= Weenusk First Nation =

Cree First Nation band government in Ontario

Weenusk First Nation (ᐐᓈᐢᑯ ᐃᓂᓂᐗᐠ (wînâsko ininiwak); unpointed: ᐧᐃᓇᐢᑯ ᐃᓂᓂᐧᐊᐠ) is a Cree First Nations band government in the Canadian province of Ontario. Weenusk First Nation is an independent member of the Nishnawbe Aski Nation (NAN).
Weenusk First Nation's reserve is the 5310 ha Winisk Indian Reserve 90. Associated with the reserve is their Winisk Indian Settlement also known as Peawanuck, which also holds reserve status. Originally, the Weenusk First Nation was located within their reserve, but they were forced to move 30 km southwest to Peawanuck when on May 16, 1986, spring floods swept away much of the original settlement, which had been located 6 km upriver from Hudson Bay.
==Demographics==

In the Cree language, "Peawanuck" means "a place where flint is found," while "Weenusk" means "ground hog". The 2021 Canadian census said that the community is composed of 247 people.

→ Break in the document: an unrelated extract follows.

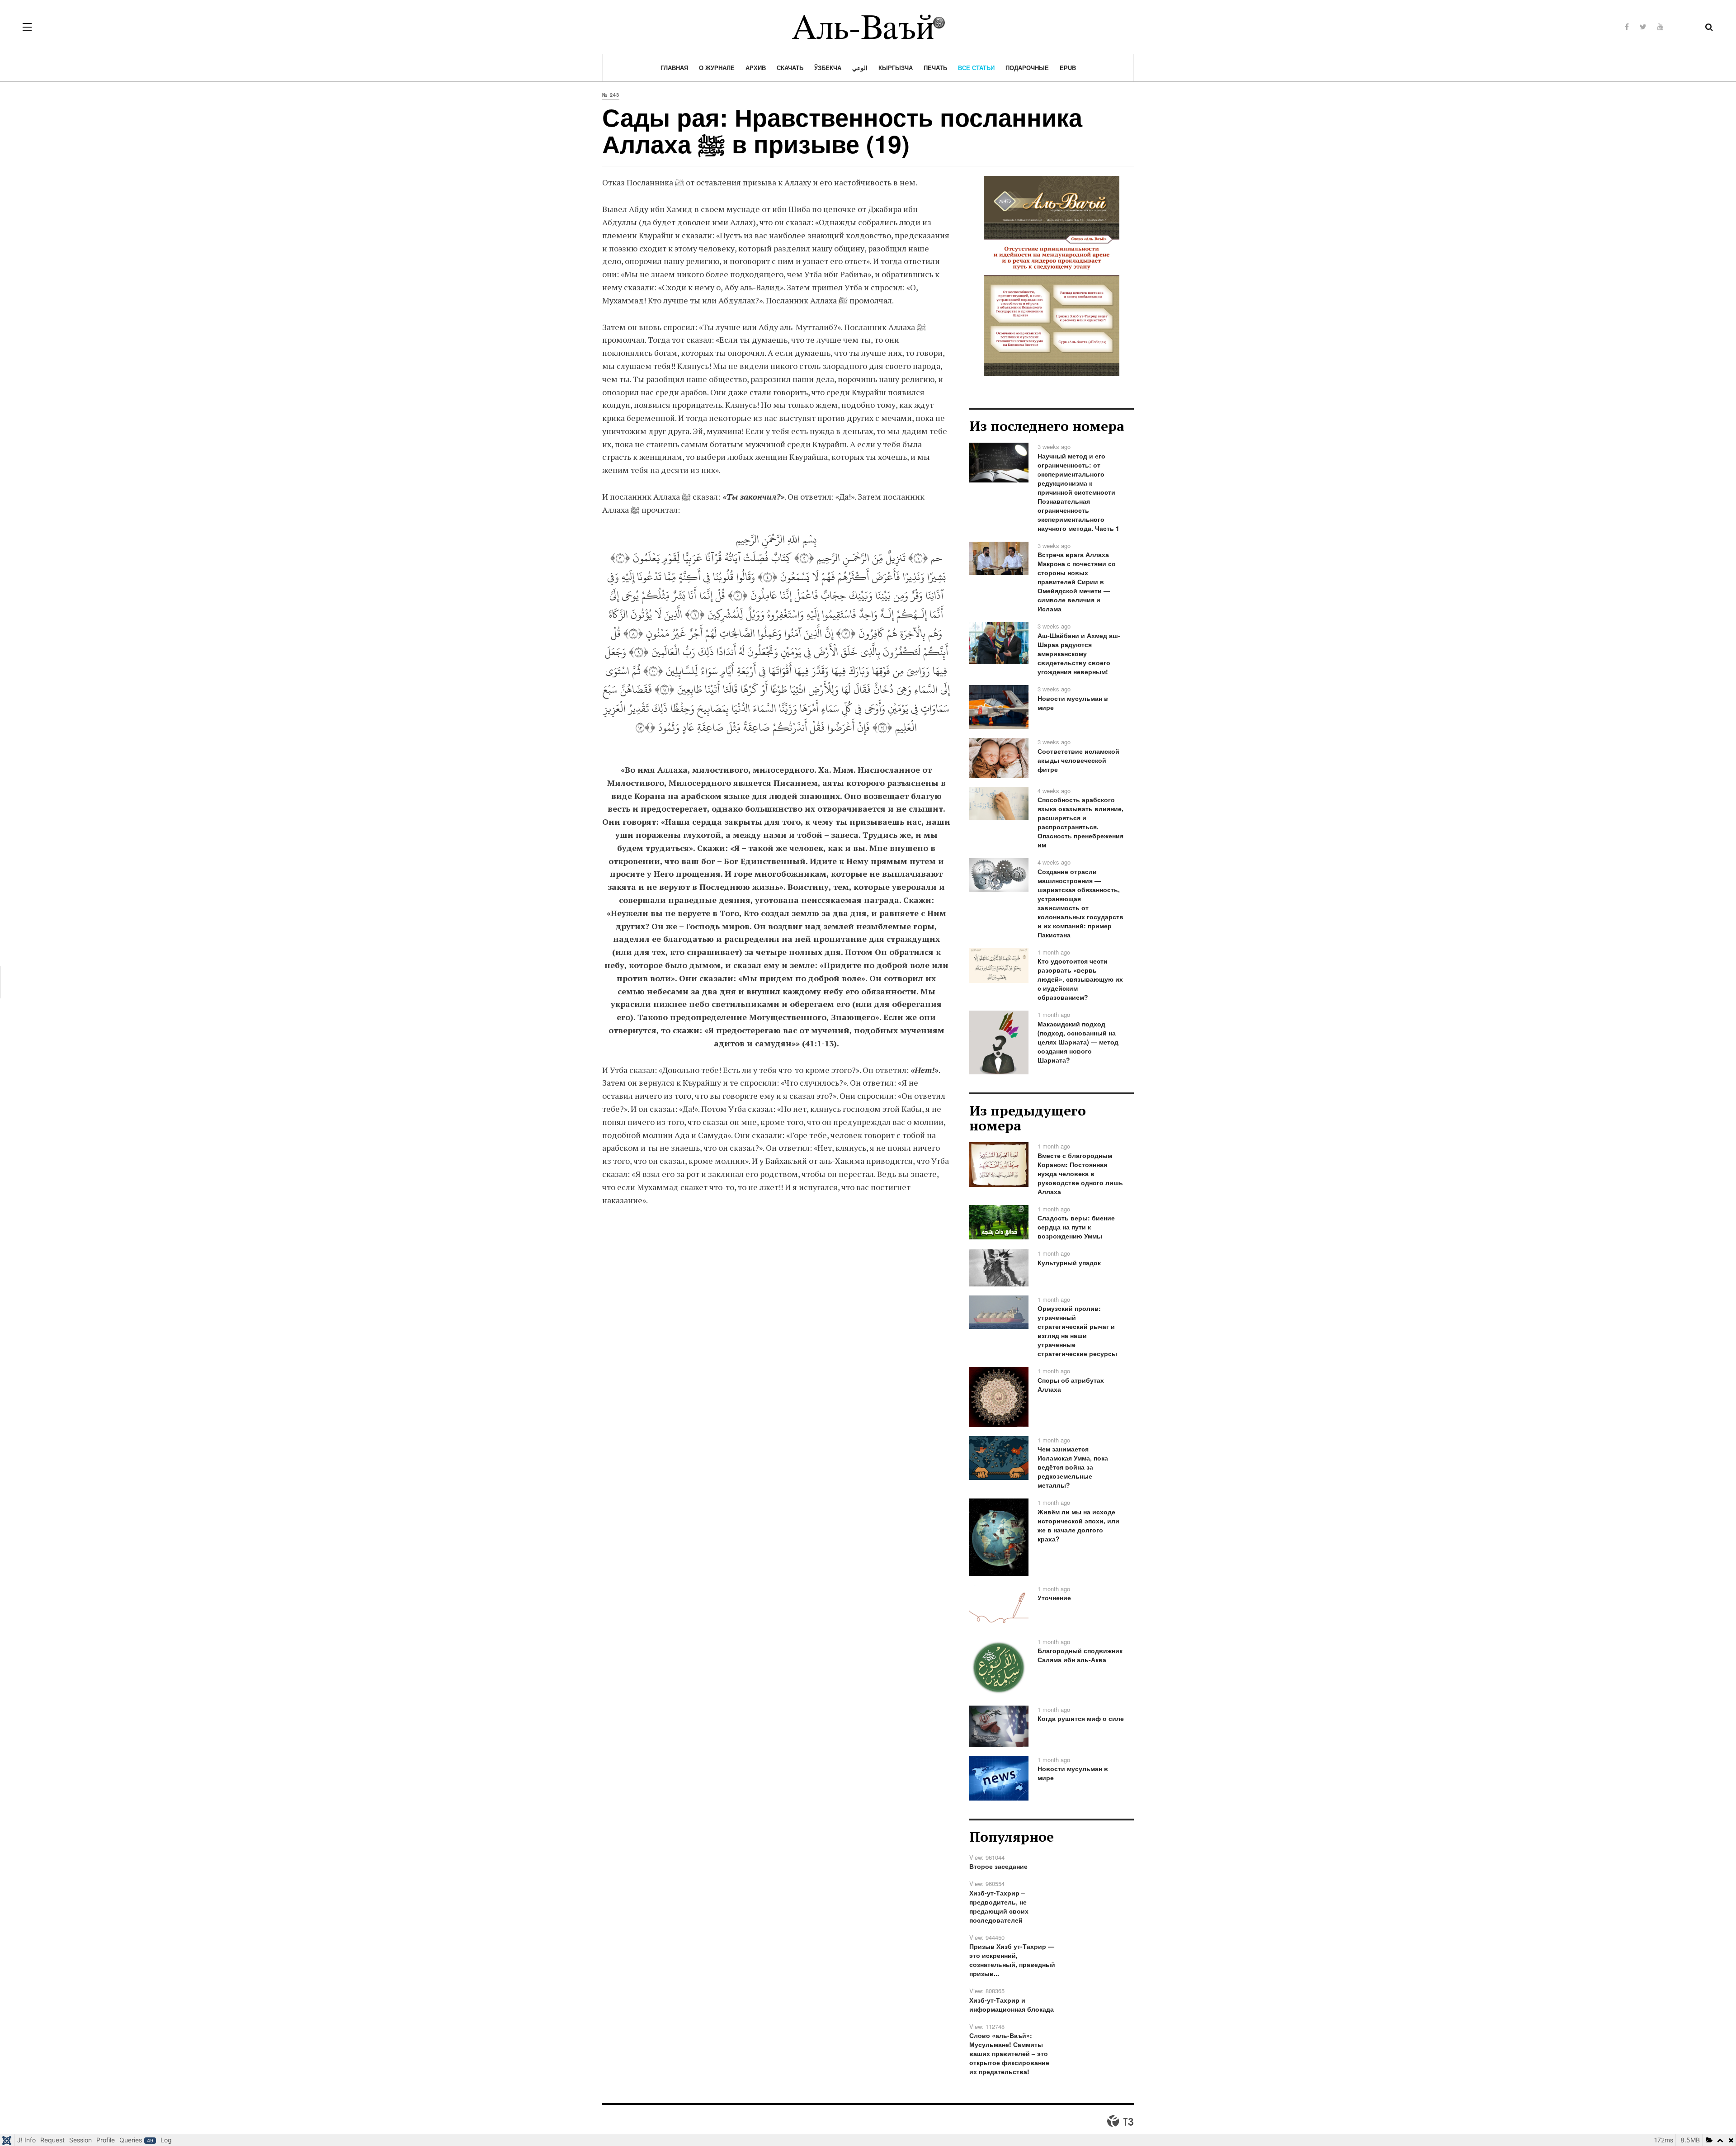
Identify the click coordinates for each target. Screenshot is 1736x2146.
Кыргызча (895, 67)
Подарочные (1027, 67)
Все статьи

Of these 220 people 220 wereFirst Nations, 10 Métis and about 25 non-Indigenous people. (Cree (120 people), Oji-Cree (10 people), and 60 First Nations not included elsewhere. In addition to Cree, Anishininiimowin and Ojibwemowin are also spoken there.

==Governance==

Weenusk is governed by Chief Joseph (Joey) Edmund Charles Hunter and three councillors: Jeffrey Felix Hunter, Leah Carol Hunter, and Joseph (Paul) Koostachin.